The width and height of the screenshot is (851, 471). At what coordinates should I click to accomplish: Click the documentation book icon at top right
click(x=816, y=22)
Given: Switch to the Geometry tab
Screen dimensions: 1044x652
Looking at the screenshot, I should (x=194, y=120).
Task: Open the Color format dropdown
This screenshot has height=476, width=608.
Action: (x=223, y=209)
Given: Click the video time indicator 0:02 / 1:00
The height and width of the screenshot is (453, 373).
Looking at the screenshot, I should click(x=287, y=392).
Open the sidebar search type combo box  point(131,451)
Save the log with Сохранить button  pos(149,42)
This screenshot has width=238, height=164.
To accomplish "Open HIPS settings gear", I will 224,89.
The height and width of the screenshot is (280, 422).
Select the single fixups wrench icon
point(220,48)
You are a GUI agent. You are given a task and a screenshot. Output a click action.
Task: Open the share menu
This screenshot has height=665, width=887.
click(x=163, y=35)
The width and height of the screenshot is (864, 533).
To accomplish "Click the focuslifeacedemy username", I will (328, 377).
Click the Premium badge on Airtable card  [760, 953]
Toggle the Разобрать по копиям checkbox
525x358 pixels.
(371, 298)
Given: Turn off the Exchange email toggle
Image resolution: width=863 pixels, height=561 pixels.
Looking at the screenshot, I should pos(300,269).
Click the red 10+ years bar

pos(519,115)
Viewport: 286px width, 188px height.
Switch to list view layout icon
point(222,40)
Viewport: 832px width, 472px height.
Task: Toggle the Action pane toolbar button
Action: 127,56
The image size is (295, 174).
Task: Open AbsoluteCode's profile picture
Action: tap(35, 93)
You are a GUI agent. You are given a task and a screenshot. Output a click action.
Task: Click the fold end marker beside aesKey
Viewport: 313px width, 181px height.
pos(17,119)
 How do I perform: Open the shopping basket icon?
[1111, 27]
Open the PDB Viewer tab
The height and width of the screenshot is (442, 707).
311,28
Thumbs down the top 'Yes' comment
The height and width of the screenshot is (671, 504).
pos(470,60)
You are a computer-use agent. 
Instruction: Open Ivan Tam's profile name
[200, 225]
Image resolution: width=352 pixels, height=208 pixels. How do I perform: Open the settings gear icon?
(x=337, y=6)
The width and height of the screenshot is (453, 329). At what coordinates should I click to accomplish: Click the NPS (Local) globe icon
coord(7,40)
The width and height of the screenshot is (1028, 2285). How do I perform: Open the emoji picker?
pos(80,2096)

+ + + +

• [EXERCISE GOAL] Nothing but the line with "This screenshot has width=238, height=164." and the lines after it, through the end of the material, should appear in the output, word for word.

• [RESPONSE BOX]
This screenshot has width=238, height=164.
To accomplish "Open HIPS settings gear", I will 224,89.
The height and width of the screenshot is (280, 422).
Select the single fixups wrench icon
point(220,48)
You are a GUI agent. You are given a task and a screenshot. Output a click action.
Task: Open the share menu
This screenshot has height=665, width=887.
click(x=163, y=35)
The width and height of the screenshot is (864, 533).
To accomplish "Click the focuslifeacedemy username", I will (328, 377).
Click the Premium badge on Airtable card  [760, 953]
Toggle the Разобрать по копиям checkbox
525x358 pixels.
(371, 298)
Given: Turn off the Exchange email toggle
Image resolution: width=863 pixels, height=561 pixels.
Looking at the screenshot, I should pos(300,269).
Click the red 10+ years bar

pos(519,115)
Viewport: 286px width, 188px height.
Switch to list view layout icon
point(222,40)
Viewport: 832px width, 472px height.
Task: Toggle the Action pane toolbar button
Action: 127,56
The image size is (295, 174).
Task: Open AbsoluteCode's profile picture
Action: tap(35, 93)
You are a GUI agent. You are given a task and a screenshot. Output a click action.
Task: Click the fold end marker beside aesKey
Viewport: 313px width, 181px height.
pos(17,119)
 How do I perform: Open the shopping basket icon?
[1111, 27]
Open the PDB Viewer tab
The height and width of the screenshot is (442, 707).
311,28
Thumbs down the top 'Yes' comment
The height and width of the screenshot is (671, 504).
pos(470,60)
You are a computer-use agent. 
Instruction: Open Ivan Tam's profile name
[200, 225]
Image resolution: width=352 pixels, height=208 pixels. How do I perform: Open the settings gear icon?
(x=337, y=6)
The width and height of the screenshot is (453, 329). At what coordinates should I click to accomplish: Click the NPS (Local) globe icon
coord(7,40)
The width and height of the screenshot is (1028, 2285). How do I perform: Open the emoji picker?
pos(80,2096)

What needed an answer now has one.